Similarmente, leve em consideração como os Estados Unidos esperam usar a TPP para gerenciar o comércio da indústria do tabaco. Por décadas, empresas de tabaco baseadas nos EUA têm usado mecanismos de adjudicação de investidores estrangeiros criados por acordos como o TPP para lutar contra regularizações que visam refrear a calamidade que o cigarro é para a saúde pública. Sob esses sistemas de Resolução de Litígios Investidor-Estado (ISDS, na sigla da expressão em inglês), investidores estrangeiros ganham novos direitos para processar governos nacionais em arbitragens privadas de sentença obrigatória por regulamentos que, para eles, diminuem o lucro esperado de seus investimentos.

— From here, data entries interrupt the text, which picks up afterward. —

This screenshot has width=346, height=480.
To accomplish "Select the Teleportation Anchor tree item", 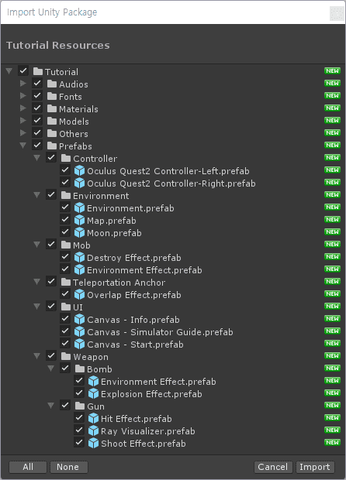I will click(119, 283).
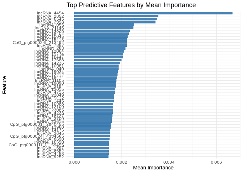
Task: Click the 0.000 x-axis tick label
Action: tap(74, 162)
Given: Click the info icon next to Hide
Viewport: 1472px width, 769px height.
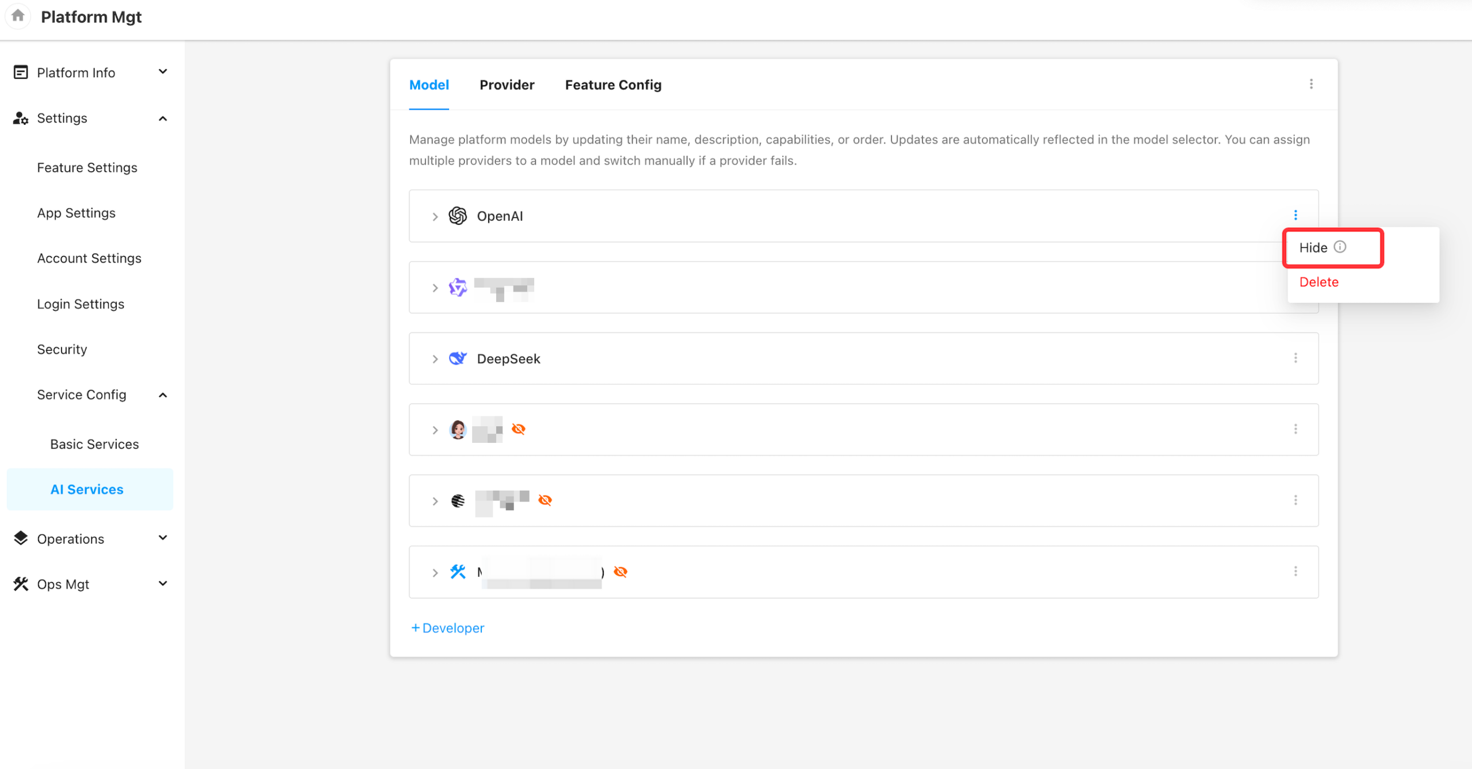Looking at the screenshot, I should coord(1340,247).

Os interesses corporativos internacionais invocam a ISDS como algo necessário para proteger os direitos à propriedade onde não há Estado de direito e tribunais confiáveis. Mas o argumento não faz sentido. Os Estados Unidos estão buscando o mesmo mecanismo num mega-acordo similar com a União Europeia, a Parceria Transatlântica de Comércio e Investimento (TTIP, na sigla em inglês), apesar de haver pouco a se questionar sobre a qualidade dos sistemas legais e judiciais da Europa.
Para garantir, os investidores, de onde quer que sejam, merecem ser protegidos de regras expropriatórias ou discriminatórias. Mas a ISDS vai além: a obrigação em compensar os investidores pelas perdas do lucro esperado pode e tem sido aplicada até onde as regras não são discriminatórias e os lucros são obtidos causando dano público.

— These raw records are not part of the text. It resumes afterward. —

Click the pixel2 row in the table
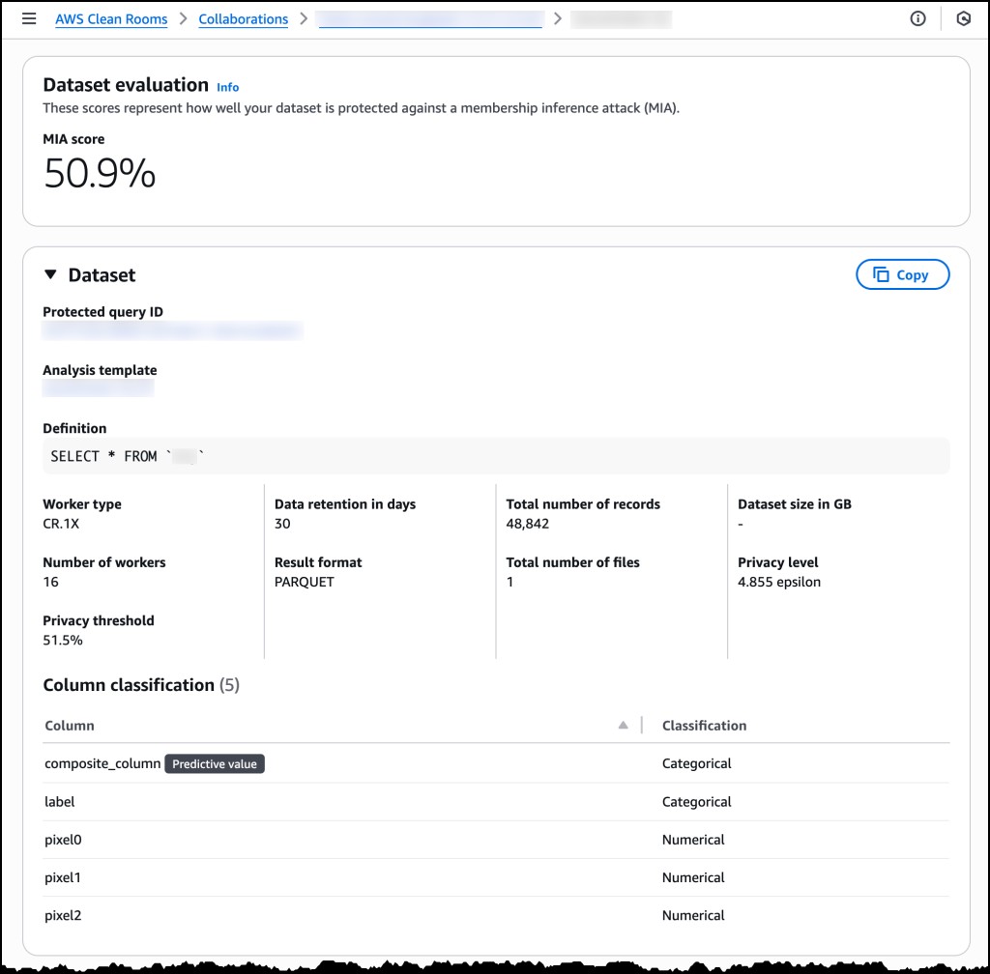 pyautogui.click(x=62, y=915)
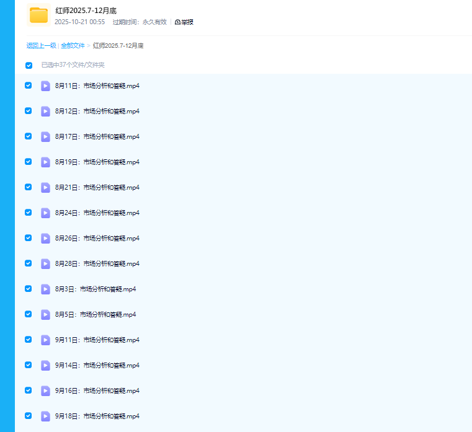
Task: Click the 举报 report button
Action: pos(184,22)
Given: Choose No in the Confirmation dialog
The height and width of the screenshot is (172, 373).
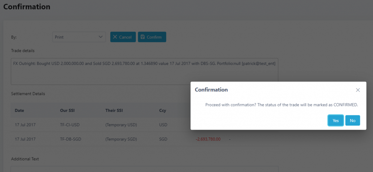Looking at the screenshot, I should tap(352, 120).
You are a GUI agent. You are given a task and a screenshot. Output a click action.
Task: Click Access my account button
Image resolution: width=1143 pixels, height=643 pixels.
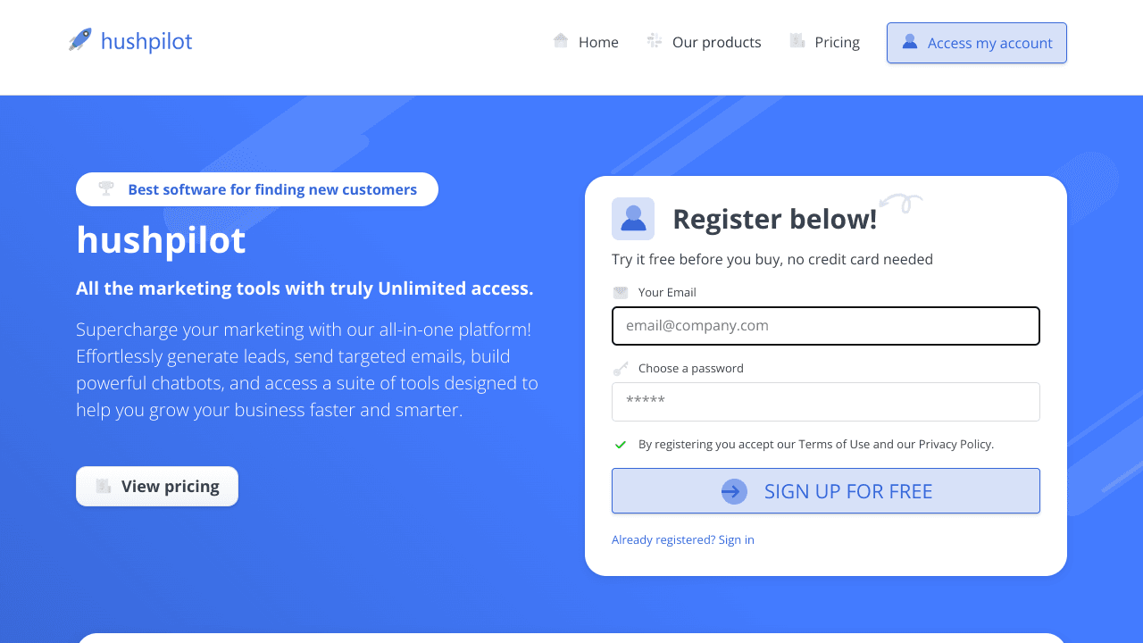(x=977, y=43)
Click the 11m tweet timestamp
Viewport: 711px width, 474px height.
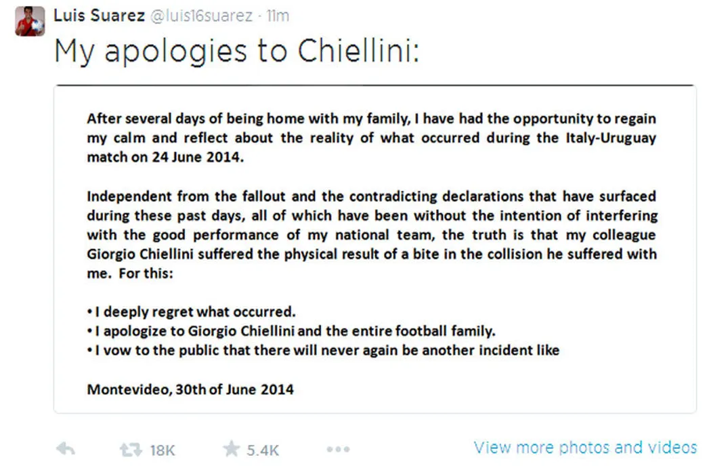point(278,16)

A empresa Philip Morris International está, atualmente, processando a Austrália e o Uruguai (que não é um parceiro da TPP) por exigirem que os cigarros tenham etiquetas de advertência. O Canadá, ameaçado de um processo semelhante, recuou há uns anos da ideia de introduzir etiquetas de advertência eficazes.
Dado o caráter de sigilo que envolve as negociações da TPP, não está claro se o tabaco será excluído de alguns aspectos da ISDS. De qualquer jeito, a questão maior permanece: tais disposições dificultam a realização das funções básicas dos governos, protegendo a saúde e a segurança de seus cidadãos, garantindo a estabilidade econômica e resguardando o meio-ambiente.

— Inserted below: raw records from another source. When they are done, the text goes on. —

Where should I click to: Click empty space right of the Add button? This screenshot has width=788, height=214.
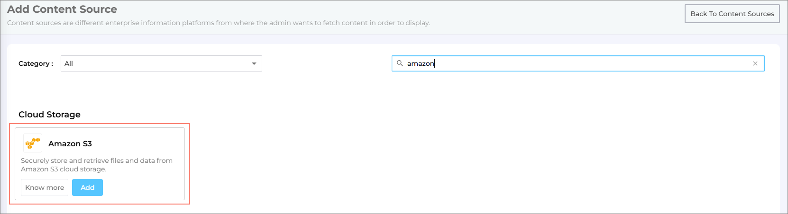(142, 187)
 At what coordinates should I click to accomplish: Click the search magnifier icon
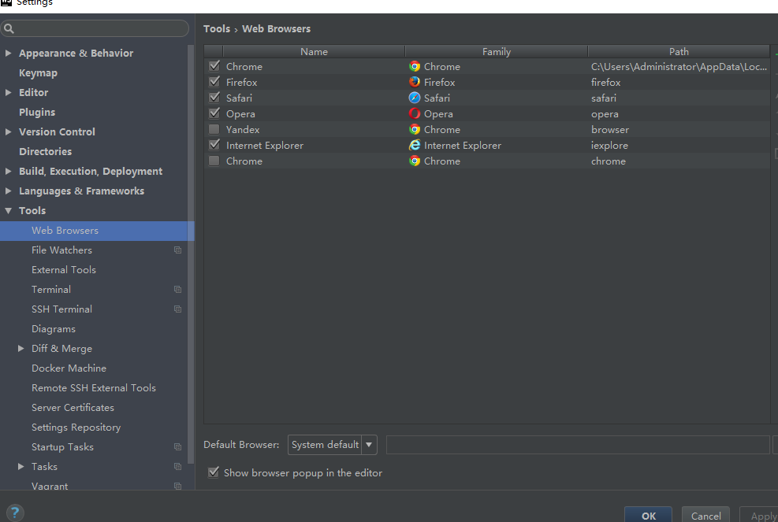[9, 29]
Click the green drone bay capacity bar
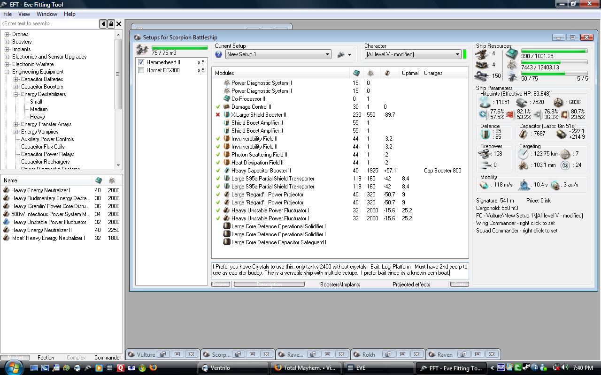Screen dimensions: 601x375 [x=179, y=47]
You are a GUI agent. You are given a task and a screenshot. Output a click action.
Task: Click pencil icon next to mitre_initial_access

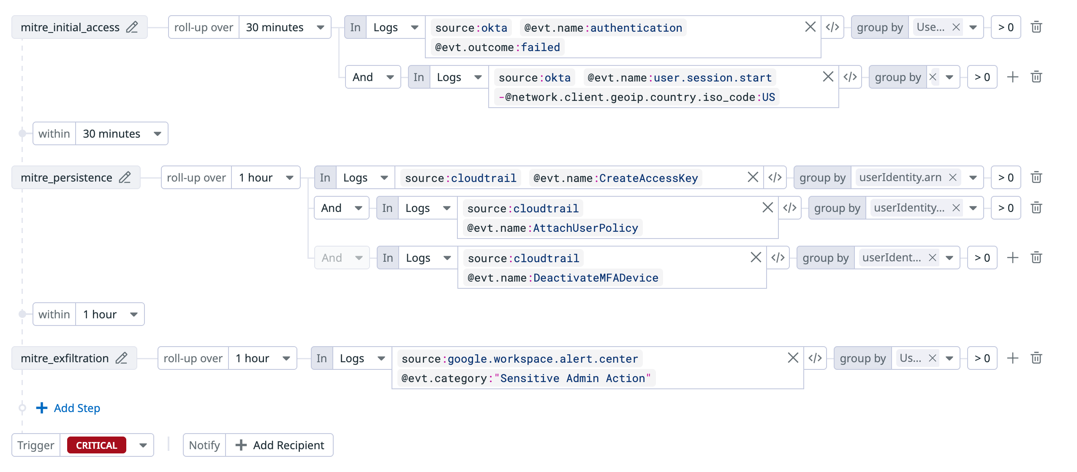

Imagine o que poderia acontecer se essas disposições estivessem em vigor quando o efeito letal do amiamto foi descoberto. Em vez de fechar os produtores e forçá-los a indenizar aqueles que foram lesados, sob a ISDS os governos teriam de pagar aos empresários para não matarem seus cidadãos. Os pagadores de impostos seriam atingidos duplamente: primeiro ao pagar pelo dano à saúde causado pelo amianto e, em seguida, ao pagar para indenizar os produtores pela sua perda de lucro quando o governo interviu para regularizar o produto perigoso.
Ninguém deveria se surpreender que os acordos internacionais dos Estados Unidos produzem um comércio controlado e não livre. É isso que acontece quando o processo de formulação de políticas é fechado para as partes interessadas não-comerciais, sem falar com os representantes eleitos pelo povo no Congresso.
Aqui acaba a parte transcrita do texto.